● PROBLEM TO SOLVE
What you return must match the records exactly, line for line.

(Stored records)

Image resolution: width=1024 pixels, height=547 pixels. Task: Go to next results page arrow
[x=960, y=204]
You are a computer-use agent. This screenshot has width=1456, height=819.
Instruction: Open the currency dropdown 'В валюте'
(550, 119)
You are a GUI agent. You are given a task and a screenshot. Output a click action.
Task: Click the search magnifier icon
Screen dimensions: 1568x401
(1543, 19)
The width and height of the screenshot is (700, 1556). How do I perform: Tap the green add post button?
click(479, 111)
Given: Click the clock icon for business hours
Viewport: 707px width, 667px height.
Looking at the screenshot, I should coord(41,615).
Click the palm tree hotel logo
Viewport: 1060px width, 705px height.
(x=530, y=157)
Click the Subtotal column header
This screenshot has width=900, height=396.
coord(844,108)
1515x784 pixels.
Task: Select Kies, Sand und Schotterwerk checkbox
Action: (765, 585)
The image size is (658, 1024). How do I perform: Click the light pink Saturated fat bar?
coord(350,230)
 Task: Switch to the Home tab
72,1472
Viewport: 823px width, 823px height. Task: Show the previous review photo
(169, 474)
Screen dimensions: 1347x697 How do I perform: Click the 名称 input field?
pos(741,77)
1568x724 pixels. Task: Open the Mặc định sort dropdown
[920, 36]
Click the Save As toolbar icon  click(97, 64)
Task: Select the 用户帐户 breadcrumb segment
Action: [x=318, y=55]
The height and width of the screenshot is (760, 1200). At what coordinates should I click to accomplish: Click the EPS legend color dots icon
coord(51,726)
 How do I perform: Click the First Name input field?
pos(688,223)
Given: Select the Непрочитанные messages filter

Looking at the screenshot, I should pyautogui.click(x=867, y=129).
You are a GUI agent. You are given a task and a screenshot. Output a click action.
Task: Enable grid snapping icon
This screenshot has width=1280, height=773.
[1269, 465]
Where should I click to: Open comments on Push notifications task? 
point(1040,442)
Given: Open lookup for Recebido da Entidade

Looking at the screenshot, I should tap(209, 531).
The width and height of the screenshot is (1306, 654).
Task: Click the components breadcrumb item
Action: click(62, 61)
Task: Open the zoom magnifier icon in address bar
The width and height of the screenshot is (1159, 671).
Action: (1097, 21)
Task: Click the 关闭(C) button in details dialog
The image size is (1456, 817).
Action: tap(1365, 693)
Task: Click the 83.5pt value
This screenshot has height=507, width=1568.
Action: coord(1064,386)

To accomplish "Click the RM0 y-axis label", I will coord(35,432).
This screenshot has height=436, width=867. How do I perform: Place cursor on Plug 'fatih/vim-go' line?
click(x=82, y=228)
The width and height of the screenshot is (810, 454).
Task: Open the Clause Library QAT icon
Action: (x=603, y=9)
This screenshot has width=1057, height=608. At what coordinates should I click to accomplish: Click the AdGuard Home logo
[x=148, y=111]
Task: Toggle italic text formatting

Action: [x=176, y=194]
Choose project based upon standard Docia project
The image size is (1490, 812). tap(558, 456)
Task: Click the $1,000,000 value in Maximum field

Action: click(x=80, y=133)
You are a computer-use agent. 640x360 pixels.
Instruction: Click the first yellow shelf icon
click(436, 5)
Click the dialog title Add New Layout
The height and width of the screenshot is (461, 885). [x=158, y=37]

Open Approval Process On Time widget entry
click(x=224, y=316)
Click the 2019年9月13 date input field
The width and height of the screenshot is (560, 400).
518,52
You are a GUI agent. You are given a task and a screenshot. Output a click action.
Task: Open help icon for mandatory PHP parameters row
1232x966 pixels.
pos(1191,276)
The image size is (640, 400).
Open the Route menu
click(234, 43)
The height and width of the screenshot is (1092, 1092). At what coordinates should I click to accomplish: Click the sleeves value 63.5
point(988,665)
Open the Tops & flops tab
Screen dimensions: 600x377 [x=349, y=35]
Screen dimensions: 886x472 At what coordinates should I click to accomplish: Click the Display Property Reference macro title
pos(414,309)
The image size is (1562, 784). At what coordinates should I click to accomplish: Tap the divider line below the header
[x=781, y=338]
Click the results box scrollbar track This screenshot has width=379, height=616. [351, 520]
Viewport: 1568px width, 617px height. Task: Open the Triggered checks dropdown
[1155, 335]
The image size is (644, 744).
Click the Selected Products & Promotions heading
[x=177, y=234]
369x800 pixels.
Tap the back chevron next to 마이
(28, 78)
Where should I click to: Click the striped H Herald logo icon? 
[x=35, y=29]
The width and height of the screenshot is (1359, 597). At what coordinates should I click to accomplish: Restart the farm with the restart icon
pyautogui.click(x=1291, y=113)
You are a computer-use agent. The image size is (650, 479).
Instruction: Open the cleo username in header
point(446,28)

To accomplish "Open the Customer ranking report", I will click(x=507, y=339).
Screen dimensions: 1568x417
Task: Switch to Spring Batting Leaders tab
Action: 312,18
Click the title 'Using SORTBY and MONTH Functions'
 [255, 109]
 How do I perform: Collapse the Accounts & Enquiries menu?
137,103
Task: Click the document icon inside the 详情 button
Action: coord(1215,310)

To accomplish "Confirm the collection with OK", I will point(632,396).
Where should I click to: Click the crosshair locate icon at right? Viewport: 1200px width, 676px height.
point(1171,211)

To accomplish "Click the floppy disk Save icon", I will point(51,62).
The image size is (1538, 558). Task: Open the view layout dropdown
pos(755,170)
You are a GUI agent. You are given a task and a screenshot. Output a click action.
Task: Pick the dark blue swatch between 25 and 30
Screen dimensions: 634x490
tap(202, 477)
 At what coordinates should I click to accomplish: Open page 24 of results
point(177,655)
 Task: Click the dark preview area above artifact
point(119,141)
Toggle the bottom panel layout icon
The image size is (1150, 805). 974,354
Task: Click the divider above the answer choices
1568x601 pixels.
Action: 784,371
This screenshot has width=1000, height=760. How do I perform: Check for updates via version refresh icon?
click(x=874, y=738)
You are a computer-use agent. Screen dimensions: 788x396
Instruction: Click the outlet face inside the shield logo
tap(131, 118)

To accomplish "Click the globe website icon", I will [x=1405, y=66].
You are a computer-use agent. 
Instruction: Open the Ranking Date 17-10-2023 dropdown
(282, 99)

● WRITTEN REPLY
Image resolution: width=1024 pixels, height=547 pixels. Task: Go to next results page arrow
[x=960, y=204]
You are a computer-use agent. This screenshot has width=1456, height=819.
Instruction: Open the currency dropdown 'В валюте'
(550, 119)
You are a GUI agent. You are given a task and a screenshot. Output a click action.
Task: Click the search magnifier icon
Screen dimensions: 1568x401
(1543, 19)
The width and height of the screenshot is (700, 1556). How do I perform: Tap the green add post button?
click(479, 111)
Given: Click the clock icon for business hours
Viewport: 707px width, 667px height.
Looking at the screenshot, I should coord(41,615).
Click the palm tree hotel logo
Viewport: 1060px width, 705px height.
(x=530, y=157)
Click the Subtotal column header
This screenshot has width=900, height=396.
coord(844,108)
1515x784 pixels.
Task: Select Kies, Sand und Schotterwerk checkbox
Action: (765, 585)
The image size is (658, 1024). How do I perform: Click the light pink Saturated fat bar?
coord(350,230)
 Task: Switch to the Home tab
72,1472
Viewport: 823px width, 823px height. Task: Show the previous review photo
(169, 474)
Screen dimensions: 1347x697 How do I perform: Click the 名称 input field?
pos(741,77)
1568x724 pixels. Task: Open the Mặc định sort dropdown
[920, 36]
Click the Save As toolbar icon  click(97, 64)
Task: Select the 用户帐户 breadcrumb segment
Action: [x=318, y=55]
The height and width of the screenshot is (760, 1200). At what coordinates should I click to accomplish: Click the EPS legend color dots icon
coord(51,726)
 How do I perform: Click the First Name input field?
pos(688,223)
Given: Select the Непрочитанные messages filter

Looking at the screenshot, I should pyautogui.click(x=867, y=129).
You are a GUI agent. You are given a task and a screenshot. Output a click action.
Task: Enable grid snapping icon
This screenshot has width=1280, height=773.
[1269, 465]
Where should I click to: Open comments on Push notifications task? 
point(1040,442)
Given: Open lookup for Recebido da Entidade

Looking at the screenshot, I should tap(209, 531).
The width and height of the screenshot is (1306, 654).
Task: Click the components breadcrumb item
Action: click(62, 61)
Task: Open the zoom magnifier icon in address bar
The width and height of the screenshot is (1159, 671).
Action: (1097, 21)
Task: Click the 关闭(C) button in details dialog
The image size is (1456, 817).
Action: tap(1365, 693)
Task: Click the 83.5pt value
This screenshot has height=507, width=1568.
Action: coord(1064,386)

To accomplish "Click the RM0 y-axis label", I will coord(35,432).
This screenshot has height=436, width=867. How do I perform: Place cursor on Plug 'fatih/vim-go' line?
click(x=82, y=228)
The width and height of the screenshot is (810, 454).
Task: Open the Clause Library QAT icon
Action: (x=603, y=9)
This screenshot has width=1057, height=608. At what coordinates should I click to accomplish: Click the AdGuard Home logo
[x=148, y=111]
Task: Toggle italic text formatting

Action: [x=176, y=194]
Choose project based upon standard Docia project
The image size is (1490, 812). tap(558, 456)
Task: Click the $1,000,000 value in Maximum field

Action: click(x=80, y=133)
You are a computer-use agent. 640x360 pixels.
Instruction: Click the first yellow shelf icon
click(436, 5)
Click the dialog title Add New Layout
The height and width of the screenshot is (461, 885). [x=158, y=37]

Open Approval Process On Time widget entry
click(x=224, y=316)
Click the 2019年9月13 date input field
The width and height of the screenshot is (560, 400).
518,52
You are a GUI agent. You are given a task and a screenshot. Output a click action.
Task: Open help icon for mandatory PHP parameters row
1232x966 pixels.
pos(1191,276)
The image size is (640, 400).
Open the Route menu
click(234, 43)
The height and width of the screenshot is (1092, 1092). At what coordinates should I click to accomplish: Click the sleeves value 63.5
point(988,665)
Open the Tops & flops tab
Screen dimensions: 600x377 [x=349, y=35]
Screen dimensions: 886x472 At what coordinates should I click to accomplish: Click the Display Property Reference macro title
pos(414,309)
The image size is (1562, 784). At what coordinates should I click to accomplish: Tap the divider line below the header
[x=781, y=338]
Click the results box scrollbar track This screenshot has width=379, height=616. [351, 520]
Viewport: 1568px width, 617px height. Task: Open the Triggered checks dropdown
[1155, 335]
The image size is (644, 744).
Click the Selected Products & Promotions heading
[x=177, y=234]
369x800 pixels.
Tap the back chevron next to 마이
(28, 78)
Where should I click to: Click the striped H Herald logo icon? 
[x=35, y=29]
The width and height of the screenshot is (1359, 597). At what coordinates should I click to accomplish: Restart the farm with the restart icon
pyautogui.click(x=1291, y=113)
You are a computer-use agent. The image size is (650, 479).
Instruction: Open the cleo username in header
point(446,28)

To accomplish "Open the Customer ranking report", I will click(x=507, y=339).
Screen dimensions: 1568x417
Task: Switch to Spring Batting Leaders tab
Action: 312,18
Click the title 'Using SORTBY and MONTH Functions'
 [255, 109]
 How do I perform: Collapse the Accounts & Enquiries menu?
137,103
Task: Click the document icon inside the 详情 button
Action: coord(1215,310)

To accomplish "Confirm the collection with OK", I will point(632,396).
Where should I click to: Click the crosshair locate icon at right? Viewport: 1200px width, 676px height.
point(1171,211)

To accomplish "Click the floppy disk Save icon", I will point(51,62).
The image size is (1538, 558). Task: Open the view layout dropdown
pos(755,170)
You are a GUI agent. You are given a task and a screenshot. Output a click action.
Task: Pick the dark blue swatch between 25 and 30
Screen dimensions: 634x490
tap(202, 477)
 At what coordinates should I click to accomplish: Open page 24 of results
point(177,655)
 Task: Click the dark preview area above artifact
point(119,141)
Toggle the bottom panel layout icon
The image size is (1150, 805). 974,354
Task: Click the divider above the answer choices
1568x601 pixels.
Action: 784,371
This screenshot has width=1000, height=760. How do I perform: Check for updates via version refresh icon?
click(x=874, y=738)
You are a computer-use agent. Screen dimensions: 788x396
Instruction: Click the outlet face inside the shield logo
tap(131, 118)

To accomplish "Click the globe website icon", I will [x=1405, y=66].
You are a computer-use agent. 
Instruction: Open the Ranking Date 17-10-2023 dropdown
(282, 99)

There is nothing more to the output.